Rutin (Rut) has been identified as a neuroprotective compound with displayed beneficial effects in Alzheimer’s disease. However, low bioavailability and solubility are the major concerns pertaining to the use of Rut. Aberrant function of autophagy has been found as a well-established participant in the pathogenesis of neuronal degeneration. In the present study, Rut and Rut-loaded solid lipid nanoparticles (Rut-SLNs) were used to protect rat PC12 cells against streptozotocin- (STZ-) induced neurotoxicity. Rut-SLNs were fabricated by a solvent evaporation-ultrasonic method. Depending on the experimental patterns including pretreatment, cotreatment, and posttreatment, PC12 cells were exposed to STZ and desired doses of the SLNs, Rut, and Rut-SLNs. The viability of the cells, the mitochondrial membrane potential (MMP), and the expression of miR-21, miR-22, Akt, ATG5, Beclin1, and LC3 were evaluated by using MTT assay, rhodamine 123 fluorescent dye, and qRT-PCR, respectively. SLN and Rut-SLNs possess the smooth surface with an average size of 117.2 and 176.9 nm, respectively, with a negative zeta potential.

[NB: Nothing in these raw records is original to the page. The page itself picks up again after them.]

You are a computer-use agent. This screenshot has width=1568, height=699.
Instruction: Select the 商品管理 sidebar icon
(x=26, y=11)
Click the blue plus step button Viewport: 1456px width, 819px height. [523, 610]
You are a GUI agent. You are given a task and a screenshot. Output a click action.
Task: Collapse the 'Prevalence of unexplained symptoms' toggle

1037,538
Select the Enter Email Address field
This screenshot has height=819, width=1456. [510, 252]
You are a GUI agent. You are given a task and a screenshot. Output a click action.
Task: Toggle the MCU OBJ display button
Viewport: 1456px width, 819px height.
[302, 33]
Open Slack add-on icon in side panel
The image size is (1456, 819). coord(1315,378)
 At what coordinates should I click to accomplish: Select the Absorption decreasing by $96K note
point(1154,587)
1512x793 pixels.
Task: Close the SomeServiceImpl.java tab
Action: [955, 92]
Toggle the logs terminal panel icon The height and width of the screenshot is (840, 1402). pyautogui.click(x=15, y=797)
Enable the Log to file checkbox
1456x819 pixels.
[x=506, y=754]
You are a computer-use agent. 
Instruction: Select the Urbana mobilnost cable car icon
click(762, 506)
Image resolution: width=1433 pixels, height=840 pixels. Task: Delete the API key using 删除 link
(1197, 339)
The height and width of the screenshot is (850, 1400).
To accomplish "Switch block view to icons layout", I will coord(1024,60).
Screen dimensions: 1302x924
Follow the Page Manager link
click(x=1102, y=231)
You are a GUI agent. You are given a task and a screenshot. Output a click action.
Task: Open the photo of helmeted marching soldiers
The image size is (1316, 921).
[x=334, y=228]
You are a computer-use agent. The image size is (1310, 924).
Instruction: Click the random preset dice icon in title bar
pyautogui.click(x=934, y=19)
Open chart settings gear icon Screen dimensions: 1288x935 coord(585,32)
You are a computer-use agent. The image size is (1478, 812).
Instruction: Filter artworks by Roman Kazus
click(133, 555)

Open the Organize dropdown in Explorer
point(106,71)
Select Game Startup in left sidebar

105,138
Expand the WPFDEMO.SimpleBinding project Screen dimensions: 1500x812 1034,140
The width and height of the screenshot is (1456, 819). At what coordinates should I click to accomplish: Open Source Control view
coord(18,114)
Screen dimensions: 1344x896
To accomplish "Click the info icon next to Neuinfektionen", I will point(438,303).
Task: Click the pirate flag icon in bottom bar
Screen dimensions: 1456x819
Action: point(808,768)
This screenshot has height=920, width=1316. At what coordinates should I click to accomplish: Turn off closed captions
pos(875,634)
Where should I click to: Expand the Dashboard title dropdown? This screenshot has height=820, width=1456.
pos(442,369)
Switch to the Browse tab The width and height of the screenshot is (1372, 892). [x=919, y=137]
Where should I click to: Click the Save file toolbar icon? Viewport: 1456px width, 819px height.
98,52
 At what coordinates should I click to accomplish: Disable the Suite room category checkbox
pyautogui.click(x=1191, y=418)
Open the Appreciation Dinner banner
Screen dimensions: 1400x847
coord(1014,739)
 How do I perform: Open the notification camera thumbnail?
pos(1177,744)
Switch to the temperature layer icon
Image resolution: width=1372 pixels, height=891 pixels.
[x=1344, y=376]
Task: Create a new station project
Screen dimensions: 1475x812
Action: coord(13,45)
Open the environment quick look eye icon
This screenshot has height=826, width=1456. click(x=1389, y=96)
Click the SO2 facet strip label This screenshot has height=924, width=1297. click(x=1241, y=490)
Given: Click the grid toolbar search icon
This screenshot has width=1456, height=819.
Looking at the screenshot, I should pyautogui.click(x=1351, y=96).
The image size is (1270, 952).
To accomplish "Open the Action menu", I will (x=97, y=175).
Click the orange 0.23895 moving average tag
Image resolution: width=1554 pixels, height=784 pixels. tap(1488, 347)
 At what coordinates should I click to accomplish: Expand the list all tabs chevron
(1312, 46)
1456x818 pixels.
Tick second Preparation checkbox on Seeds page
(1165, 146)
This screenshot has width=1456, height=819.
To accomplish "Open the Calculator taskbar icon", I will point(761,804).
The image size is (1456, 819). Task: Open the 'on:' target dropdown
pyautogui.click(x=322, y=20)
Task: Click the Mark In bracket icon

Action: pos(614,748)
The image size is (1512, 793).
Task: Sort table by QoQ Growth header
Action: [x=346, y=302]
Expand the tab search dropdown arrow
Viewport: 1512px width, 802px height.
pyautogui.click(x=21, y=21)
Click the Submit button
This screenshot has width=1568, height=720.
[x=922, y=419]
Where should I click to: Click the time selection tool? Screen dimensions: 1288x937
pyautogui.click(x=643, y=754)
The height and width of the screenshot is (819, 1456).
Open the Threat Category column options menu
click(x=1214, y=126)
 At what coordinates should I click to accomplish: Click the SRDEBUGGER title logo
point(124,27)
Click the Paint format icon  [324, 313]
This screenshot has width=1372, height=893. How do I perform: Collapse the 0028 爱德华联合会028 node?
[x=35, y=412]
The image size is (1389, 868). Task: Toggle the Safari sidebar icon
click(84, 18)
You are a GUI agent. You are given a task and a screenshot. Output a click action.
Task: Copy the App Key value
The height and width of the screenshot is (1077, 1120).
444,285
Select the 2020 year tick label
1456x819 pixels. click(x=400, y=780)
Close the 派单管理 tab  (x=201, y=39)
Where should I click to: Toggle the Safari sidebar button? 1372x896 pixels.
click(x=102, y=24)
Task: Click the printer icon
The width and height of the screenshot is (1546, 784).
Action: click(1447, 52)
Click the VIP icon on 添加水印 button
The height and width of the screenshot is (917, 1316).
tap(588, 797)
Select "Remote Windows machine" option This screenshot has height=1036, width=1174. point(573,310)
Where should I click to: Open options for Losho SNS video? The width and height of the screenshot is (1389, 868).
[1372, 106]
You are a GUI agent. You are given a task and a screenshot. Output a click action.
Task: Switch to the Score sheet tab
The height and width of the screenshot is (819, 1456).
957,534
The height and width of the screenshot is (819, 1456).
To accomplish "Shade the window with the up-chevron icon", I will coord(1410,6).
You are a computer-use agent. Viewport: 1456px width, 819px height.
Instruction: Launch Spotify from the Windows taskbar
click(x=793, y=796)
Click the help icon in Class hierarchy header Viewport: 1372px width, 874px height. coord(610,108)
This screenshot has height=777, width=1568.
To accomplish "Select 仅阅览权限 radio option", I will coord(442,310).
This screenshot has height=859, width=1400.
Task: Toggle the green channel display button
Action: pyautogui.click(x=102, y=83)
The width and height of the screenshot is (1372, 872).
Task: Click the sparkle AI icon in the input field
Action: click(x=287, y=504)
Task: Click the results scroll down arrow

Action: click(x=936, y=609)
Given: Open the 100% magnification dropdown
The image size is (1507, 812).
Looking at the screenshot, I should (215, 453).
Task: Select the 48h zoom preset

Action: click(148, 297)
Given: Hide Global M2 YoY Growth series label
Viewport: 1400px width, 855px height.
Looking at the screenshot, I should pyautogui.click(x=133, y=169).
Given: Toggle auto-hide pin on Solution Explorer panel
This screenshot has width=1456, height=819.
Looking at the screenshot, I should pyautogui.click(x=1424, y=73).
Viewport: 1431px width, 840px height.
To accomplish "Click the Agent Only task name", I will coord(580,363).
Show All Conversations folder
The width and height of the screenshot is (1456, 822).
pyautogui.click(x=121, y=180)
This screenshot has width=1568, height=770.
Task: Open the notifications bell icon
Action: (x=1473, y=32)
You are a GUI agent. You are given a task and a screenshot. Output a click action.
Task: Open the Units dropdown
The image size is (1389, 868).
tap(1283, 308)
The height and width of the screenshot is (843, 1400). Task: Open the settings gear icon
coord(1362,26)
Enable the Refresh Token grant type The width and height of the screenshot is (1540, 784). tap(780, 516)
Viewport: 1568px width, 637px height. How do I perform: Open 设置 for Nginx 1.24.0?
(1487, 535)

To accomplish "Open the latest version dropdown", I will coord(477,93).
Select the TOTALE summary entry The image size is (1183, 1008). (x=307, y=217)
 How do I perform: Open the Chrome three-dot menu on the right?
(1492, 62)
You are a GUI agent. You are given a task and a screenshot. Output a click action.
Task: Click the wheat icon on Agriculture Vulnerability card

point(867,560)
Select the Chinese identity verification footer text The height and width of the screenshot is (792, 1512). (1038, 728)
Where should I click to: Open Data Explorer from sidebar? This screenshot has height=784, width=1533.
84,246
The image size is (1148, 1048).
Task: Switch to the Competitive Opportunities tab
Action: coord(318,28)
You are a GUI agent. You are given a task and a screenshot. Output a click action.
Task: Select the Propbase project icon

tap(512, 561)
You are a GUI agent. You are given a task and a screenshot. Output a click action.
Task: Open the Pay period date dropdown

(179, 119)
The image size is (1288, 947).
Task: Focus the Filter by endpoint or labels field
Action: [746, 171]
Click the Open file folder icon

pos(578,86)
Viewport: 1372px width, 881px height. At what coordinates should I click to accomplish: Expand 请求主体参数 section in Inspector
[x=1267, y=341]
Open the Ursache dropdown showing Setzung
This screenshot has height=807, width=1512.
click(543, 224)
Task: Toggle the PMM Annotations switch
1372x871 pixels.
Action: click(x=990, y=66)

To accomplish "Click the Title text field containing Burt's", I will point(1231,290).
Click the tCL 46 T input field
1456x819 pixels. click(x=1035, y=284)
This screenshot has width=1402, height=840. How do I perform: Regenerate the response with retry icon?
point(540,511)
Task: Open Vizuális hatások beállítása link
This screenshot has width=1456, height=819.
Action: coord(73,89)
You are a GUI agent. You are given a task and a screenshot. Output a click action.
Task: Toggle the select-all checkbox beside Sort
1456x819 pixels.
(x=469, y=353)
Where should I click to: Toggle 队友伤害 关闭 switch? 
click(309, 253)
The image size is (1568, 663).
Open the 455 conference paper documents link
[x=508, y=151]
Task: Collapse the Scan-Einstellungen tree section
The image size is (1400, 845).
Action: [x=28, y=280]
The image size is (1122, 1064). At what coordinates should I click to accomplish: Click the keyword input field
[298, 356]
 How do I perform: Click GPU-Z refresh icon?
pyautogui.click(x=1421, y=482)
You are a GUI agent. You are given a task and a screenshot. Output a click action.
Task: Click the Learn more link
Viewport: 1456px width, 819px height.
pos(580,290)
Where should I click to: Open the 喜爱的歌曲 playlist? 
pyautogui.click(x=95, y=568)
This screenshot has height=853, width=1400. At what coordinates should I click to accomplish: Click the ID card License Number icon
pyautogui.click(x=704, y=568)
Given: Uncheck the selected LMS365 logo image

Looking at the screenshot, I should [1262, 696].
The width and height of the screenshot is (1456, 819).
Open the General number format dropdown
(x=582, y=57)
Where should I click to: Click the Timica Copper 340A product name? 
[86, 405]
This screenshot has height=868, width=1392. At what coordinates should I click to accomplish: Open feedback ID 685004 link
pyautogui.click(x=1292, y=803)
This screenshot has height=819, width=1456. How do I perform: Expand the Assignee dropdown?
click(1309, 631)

The encapsulation efficiency and loading capacity of Rut in SLNs were 90.32% and 49.1%, respectively. The nanoformulation revealed a sustained drug release in vitro up to 72 h and followed Higuchi kinetics. Rut-SLNs displayed a neuroprotective effect by augmenting the viability of PC12 cells and increasing MMP. In addition, Rut-SLNs suppressed autophagy which was stimulated by STZ whereas, the free Rut demonstrated lower effect. Taken together, these results clearly indicated that Rut-SLNs could be a good candidate for the prevention of neurodegenerative diseases.